-------- RECORDED INFORMATION

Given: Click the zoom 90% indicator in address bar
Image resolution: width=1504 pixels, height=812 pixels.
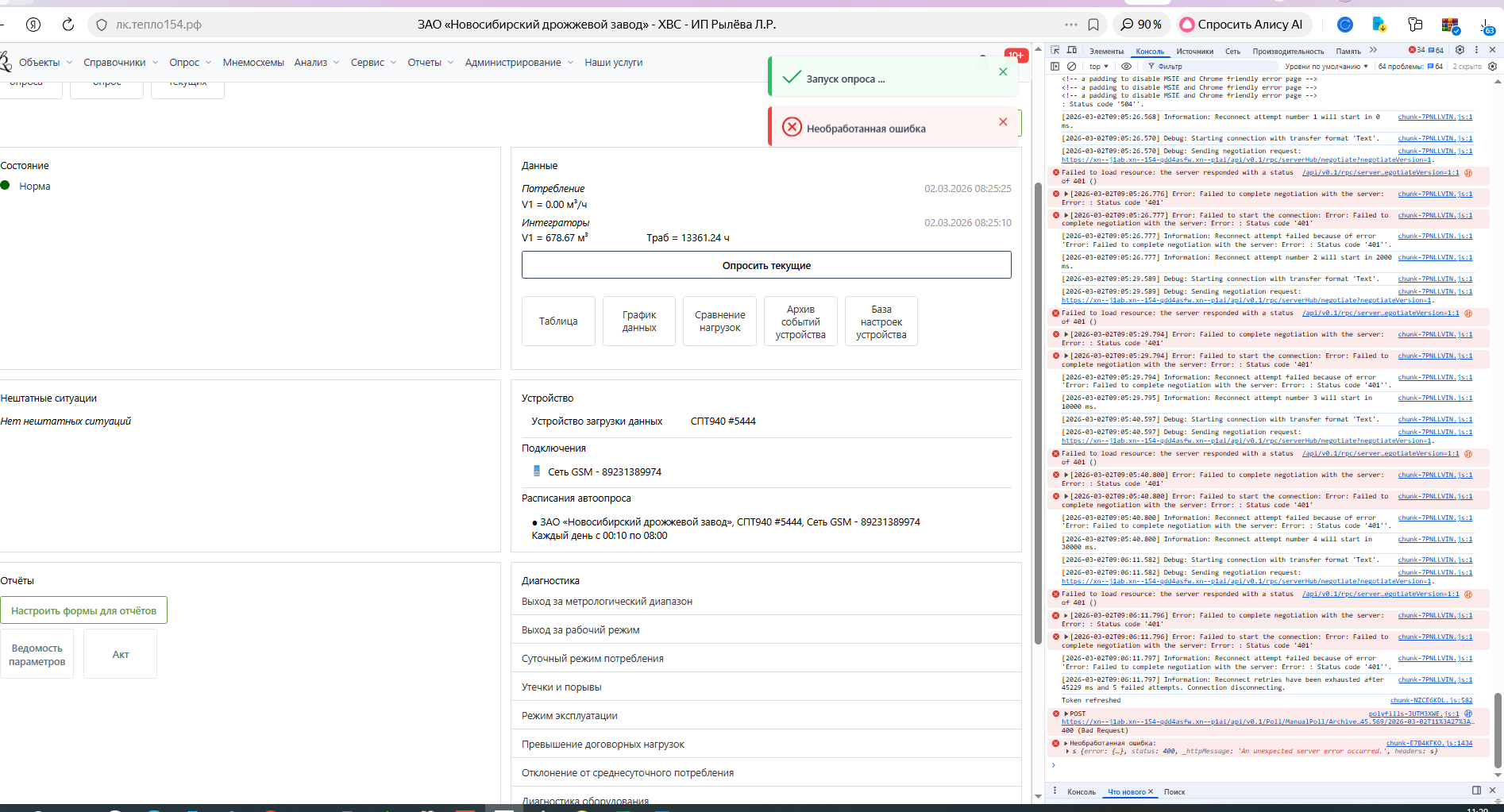Looking at the screenshot, I should (x=1141, y=25).
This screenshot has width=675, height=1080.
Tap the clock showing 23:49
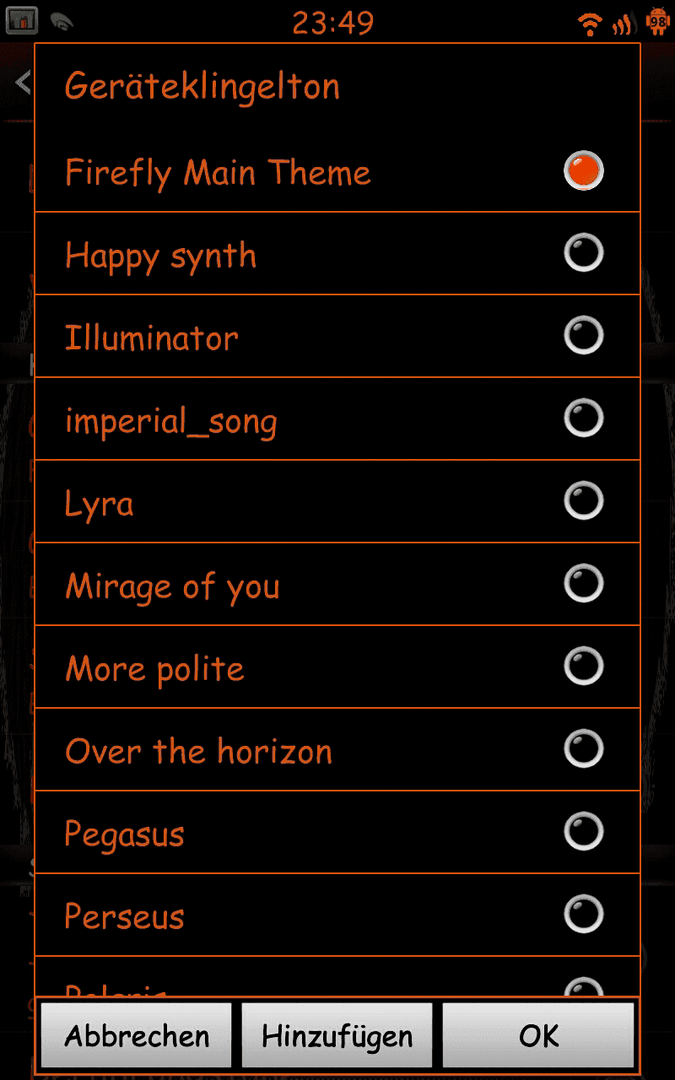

----------------

PROBLEM TO WORK ON: Without including any images, output the data exactly as given.

ANSWER TO THE PROBLEM:
Given: Click the zoom 90% indicator in address bar
Image resolution: width=1504 pixels, height=812 pixels.
Looking at the screenshot, I should (x=1141, y=25).
This screenshot has width=675, height=1080.
Tap the clock showing 23:49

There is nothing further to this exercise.